2000年という時間は、過去の情景を消し去るには十分すぎる時間だった
やぁみんな!元気かい?誰に言っているのかって?そこの誰でもない君だよ!
僕の名前は、クロス!クロス・タイラント!タイラント家三男として生まれ、大事に、それはもう大事に育てられた!
毎日母には教育と称した愛のムチ(暴力)で可愛がられ、兄たちにはそれはもう大人には思いもつかない子供の発想で数多のいじm…いや、可愛がられてきた!
僕が生まれた時代には1万人に1人の確率のごくごく稀に特別な才を持っている者がいる。
そして僕は特別な才を持っていた、『絶対記憶』魔法使いを目指すのであれば喉から手が百や二百出ても足りないくらいに欲しい才能。
どんな難しい魔法書でも1度見れば、たとえ習得に20年かかる魔法も僕にとっては秒単位でなんの苦労もなく習得可能なのだ!

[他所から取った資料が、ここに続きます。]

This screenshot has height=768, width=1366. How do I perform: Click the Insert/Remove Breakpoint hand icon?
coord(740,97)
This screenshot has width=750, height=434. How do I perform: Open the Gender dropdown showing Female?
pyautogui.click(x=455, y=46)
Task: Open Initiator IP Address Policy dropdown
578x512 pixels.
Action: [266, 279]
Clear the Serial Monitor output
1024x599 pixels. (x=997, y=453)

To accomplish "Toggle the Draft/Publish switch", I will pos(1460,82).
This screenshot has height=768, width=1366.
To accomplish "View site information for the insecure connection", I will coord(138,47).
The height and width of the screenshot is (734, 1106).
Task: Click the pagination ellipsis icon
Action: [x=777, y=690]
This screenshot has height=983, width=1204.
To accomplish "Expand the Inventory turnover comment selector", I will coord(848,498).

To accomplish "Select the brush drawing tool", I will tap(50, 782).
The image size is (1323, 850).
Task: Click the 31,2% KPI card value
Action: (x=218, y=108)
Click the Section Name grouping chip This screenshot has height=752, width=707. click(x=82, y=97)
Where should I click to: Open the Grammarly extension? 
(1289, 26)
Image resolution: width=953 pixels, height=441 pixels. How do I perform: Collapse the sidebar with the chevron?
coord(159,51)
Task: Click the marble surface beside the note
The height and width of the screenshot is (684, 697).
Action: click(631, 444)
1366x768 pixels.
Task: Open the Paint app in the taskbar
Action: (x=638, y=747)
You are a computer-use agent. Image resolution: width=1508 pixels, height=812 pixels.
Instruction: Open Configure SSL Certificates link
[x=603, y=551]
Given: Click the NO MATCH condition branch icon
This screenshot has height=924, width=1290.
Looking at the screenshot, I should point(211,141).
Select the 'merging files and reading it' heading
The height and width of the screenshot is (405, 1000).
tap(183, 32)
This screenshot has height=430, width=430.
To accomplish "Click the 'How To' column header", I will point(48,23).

何時この才が目覚めたのかはわからない、だけどそんな事はさして重要じゃない。
タイラント家は没落でも貴族は貴族、特権を活かしありとあらゆる魔法書を読み漁った。
時には王族に代々伝わる古代魔法や、国や世界の均衡を平気で崩すことが可能な禁忌魔法、この世の摂理をねじ曲げる方法の糸口を記した机上の空論が書かれた本。
最後のは魔法書では無いけど、そういった国家機密とされる本も読み漁っていた。
何故一介の没落貴族の三男風情に読ませる事を許したと思う?
勿論コネも無ければ別に僕が超絶イケメンで王女様に取り入って…なんて事もない。
絶対的な忠誠心も、絶大なる信頼もない、無い無い尽くしの我が家の特別待遇が許された理由、それは、特別な才より前にクソッタレな忌々しい呪いを持って生まれてきたからだ。
『魔素摂取不可』これさえ無ければ稀代の魔法使いとしてイージーモードな人生を歩めただろう。
そもそも魔素とは空気そのものと言っても差支えが無いほど空気に綺麗に溶け込んでいる物質である。
魔素が多すぎると魔法使いはもちろん、それ以外の人や動物にも大きく影響を与えてしまう。
吐き気や頭痛、目眩といった軽い症状から最悪死に至る場合もある。
逆に少なすぎると魔法使いにのみ大きな影響を及ぼす。
魔法使いとは外部から魔素を取り込み魔法を行使するものであり、火や水などの自然を操る魔法、自信を強化する魔法、自分以外のその他に影響を与える魔法。
の大きくわけて3つの系統の中から得意な魔法を使う。
魔法使いの絶対数が多い訳では無いので確実な事は言えないが
基本はこの認証で大丈夫だろう。
魔法書に書かれているのは、その魔法のイメージ、魔法詠唱、魔法陣などが書かれており、一般的には自分がイメージしやすい魔法を使う事になる。
大体の魔法使いは自然を操る魔法がイメージが湧きやすいと言う理由でこの系統の魔法ばかりを鍛えるのだが。
稀に自分には合っていない系統の魔法を死ぬ気で自身の体に叩き込むマゾヒスティックな者もいる。